My little sister was 13 and taking Spanish classes in school. To get me out of the house, my mom suggested the three of us head to a nice Valentine movie. She’d heard a Spanish-language flick was playing in the next town over: Pedro Almodóvar’s Talk To Her. If you haven’t seen this film, let me start by saying, it is not the best to see with your mom and teenage sis, and it’s not the best for Valentine’s Day. For example—SPOILER ALERT—the film features an awful, Kill Bill-esque coma-sexual-assault scene. It also features a 20-foot-tall vagina.

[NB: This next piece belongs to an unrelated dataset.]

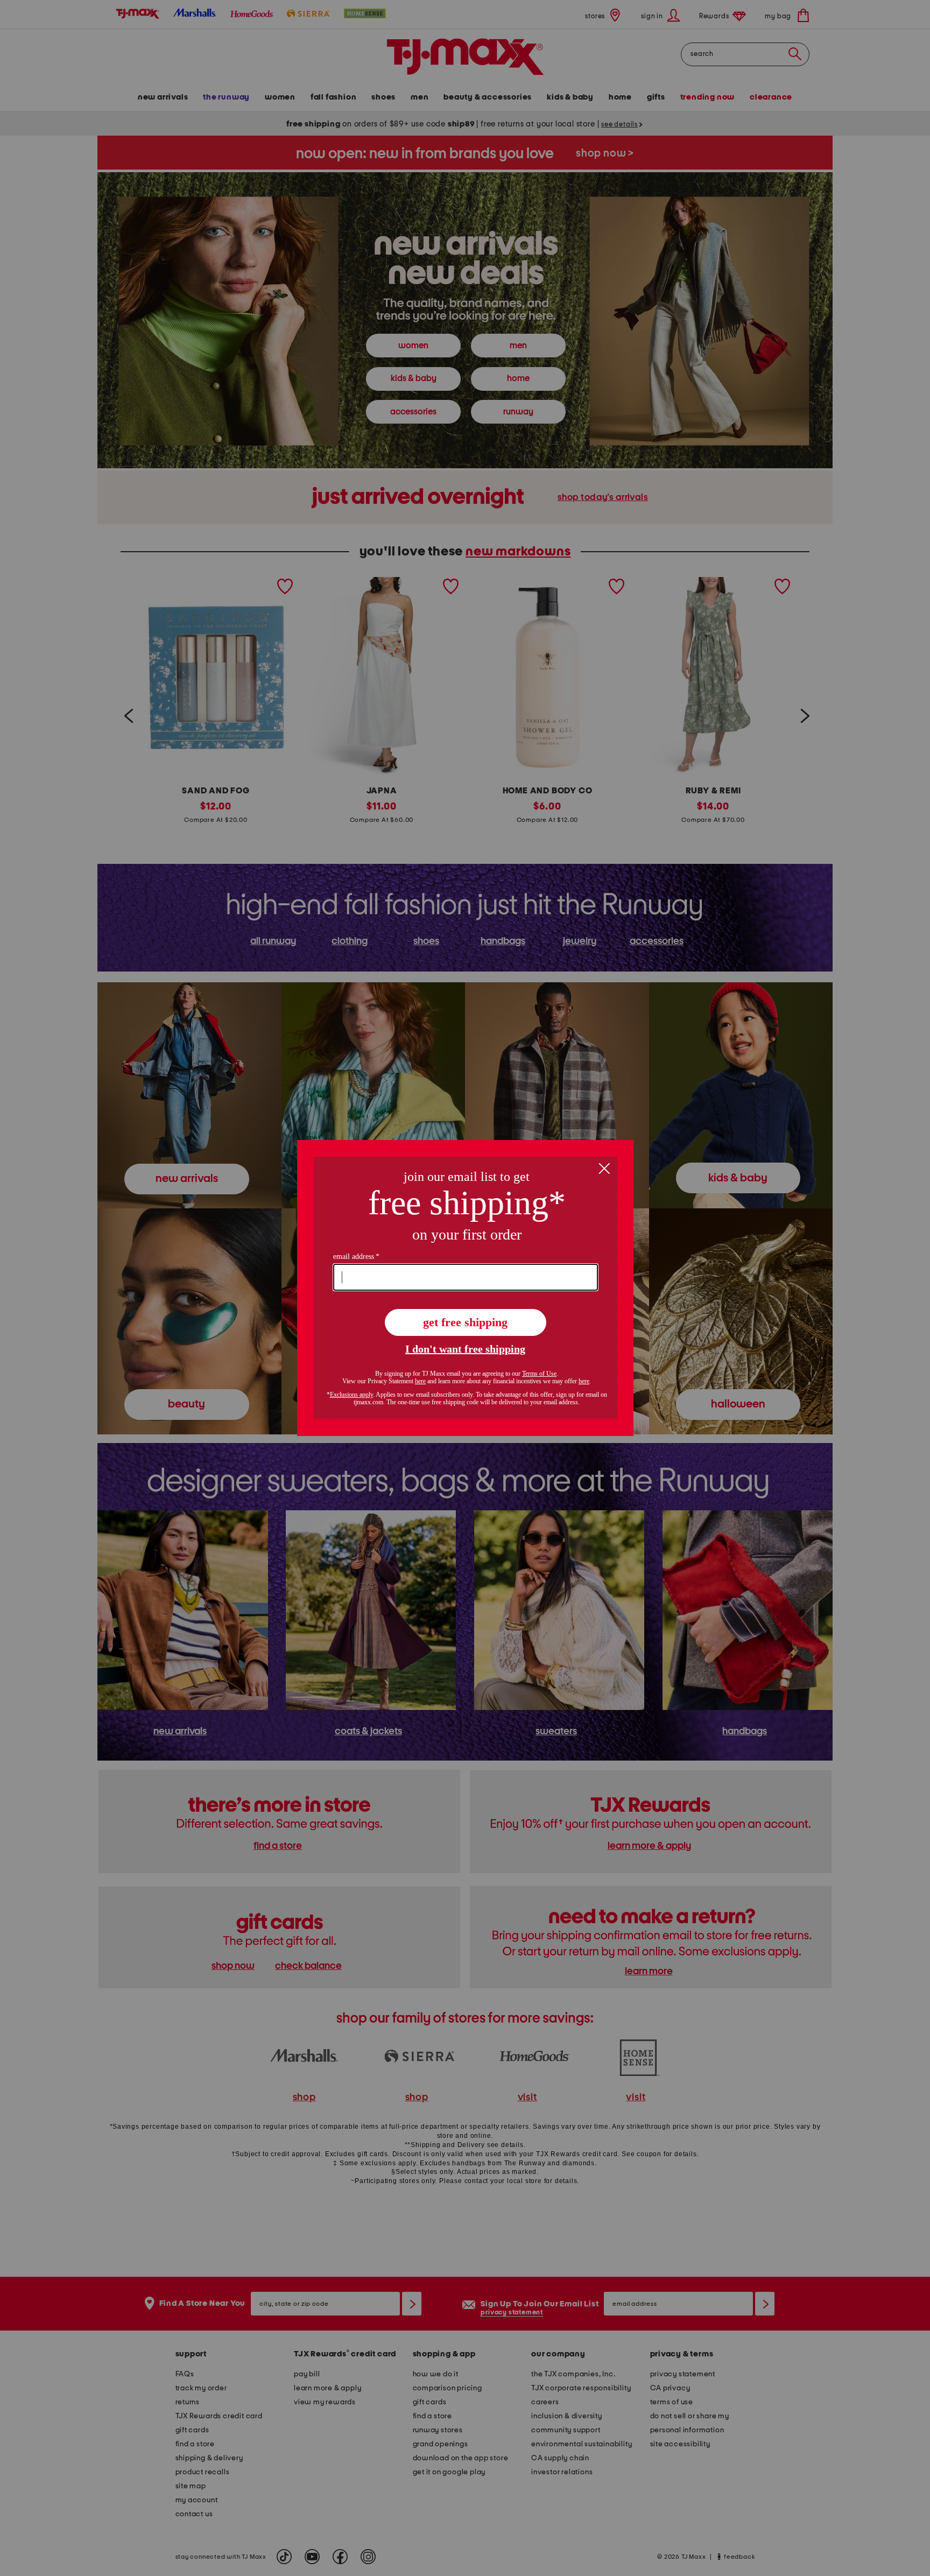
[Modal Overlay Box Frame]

There is a part in Talk To Her where an adult man shrinks down to the size of a tampon and walks into a vagina. Almodóvar isn’t one for cutting-edge digital effects, so he built an enormous vagina set with weird, unsettling pubic hair. As the giant vagina flickered on screen, all three of us—my mom, sister, and me—sat there and stared. We didn’t leave early. We didn’t comment on what was going on. We sat, eyes forward, (singular eye in my case, since one eye was still wrapped up) and pretended that 20 feet worth of vagina wasn’t zooming at our faces.

This moment is a great example of what the coming-out process feels like. Remember when you had to sit through a sex talk from your parents that was important and necessary but also horrifically embarrassing? Coming out feels like that sex talk in reverse: You have to sit your folks down and say things they probably find too informative and too uncomfortable. Not because you go into big, gay detail, but because merely acknowledging sexuality implies sex. The coming-out process as a whole felt like I was sitting next to my parents and staring down a 20-foot-tall vagina. I’d like to thank Pedro Almodóvar for allowing me to take that abstract feeling and translate it into a real-life experience.

This still stands as a one of my top February 14ths, perhaps only bested by the time I attended a Valentine’s Day monster truck rally during which the stadium caught fire. Some pyrotechnics got pushed over by Grave Digger or whomever, and the side of the arena started to burn while whole families of monster-truck fans cheered wildly and remained in their seats until the monster-truck equivalent of a rodeo clown doused the fire. Seeing 20 feet of on-screen vagina with my mom that close to coming out? Risking death by smoke inhalation to watch cars jump on other cars? It’s a toss-up. Both were great in different ways.

My eyes still cross. They’ve gotten worse lately, actually, and they’ll keep getting weaker. The double vision can be confusing, and I worry about someday losing sight in one eye if my brain decides it no longer wants to see two of everything. I also make my living as a performer. I think my eyes can also be distracting, so I rest as much as I can to keep them as straight as I can, and I’m a pro at head tilts and camera angles that disguise the crossing when it’s not it check. To get back to perfectly straight, as my eyes were for a few years after my last surgery, my doctor would need operate again. I’m not sure how bad I’ll let it get before going back under, but at least I know that whenever it happens, the recovery won’t be worse that what I’ve already experienced. I mean, they don’t even make 30-foot-tall vaginas.